Vegetable Garden Cage

Box gardening inside a caged area…

After two seasons in the raised garden beds around Gil’s yard, the critters had found their way into them! They began digging through the bottom fencing, and running amok along the top in early Spring to munch on seedlings. I found I wasn’t able to grow much in them until I established more perennials and flowers so I could hide young vegetables among them. So I decided it might be best to also have a vegetable garden well-caged and safe from the surrounding mice, rats, ground squirrels and chipmunks.

I chose a walk-in chicken coop as a frame, and moved in some older raised garden beds inside before building the cage sides. With no real soil yet for these, I decided to raise my seedlings in boxes, and placed them inside straw directly in their boxes. This actually worked well!

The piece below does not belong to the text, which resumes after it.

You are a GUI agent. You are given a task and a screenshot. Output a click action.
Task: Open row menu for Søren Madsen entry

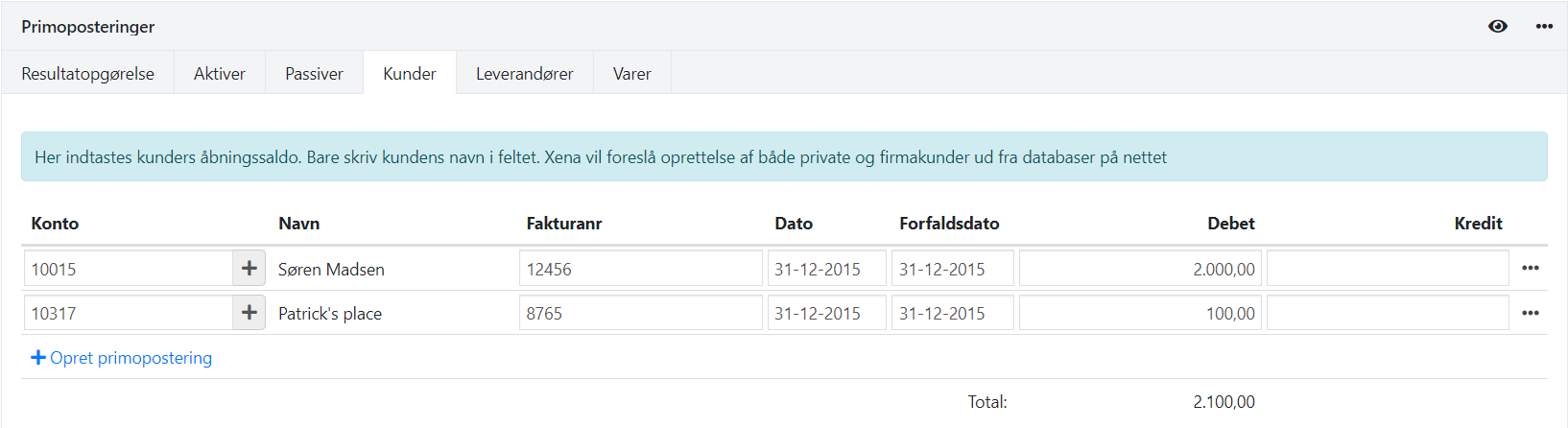point(1531,269)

The sides of the cage were 1″ chicken wire, so I added layers of netting and hardware cloth.

Some success in the caged garden. As the Bobcat Fire has eradicated most of our bees this year, I had to hand-pollinate our squashes.

At the end of the growing season, I came to the conclusion that:

1. I did not like that I could not reach the far corners of the beds. As the sides were up against the back walls of the cage, I couldn’t get around or reach them. So as the Summer wore on, I lost growing space.

2. The garden beds were too shallow and needed more depth for the root systems as the vegetables grew.

I reworked the metal sides to create a proper keyhole bed and began to rebuild the soil for the Winter. I had a happy Chard still going, so I left it in there for now.

I have added a tall back to the garden so I can bring it up higher in places, deepen the soil and add some shade/windscreen dynamic to the whole thing. It’s also brought into the center enough for me to get around the sides when necessary.

Building soil. Layers of dirt, compost, cardboard, straw, horse manure and bermuda grass. I’ll be added some more compost and top soil before seeding it with cover crop. Stay tuned!

UPDATE: 2023

Adding another top tier along the bed allowed me to be able to add growing space and reach the corners.

Summer/Fall 2023, I finally have a full garden!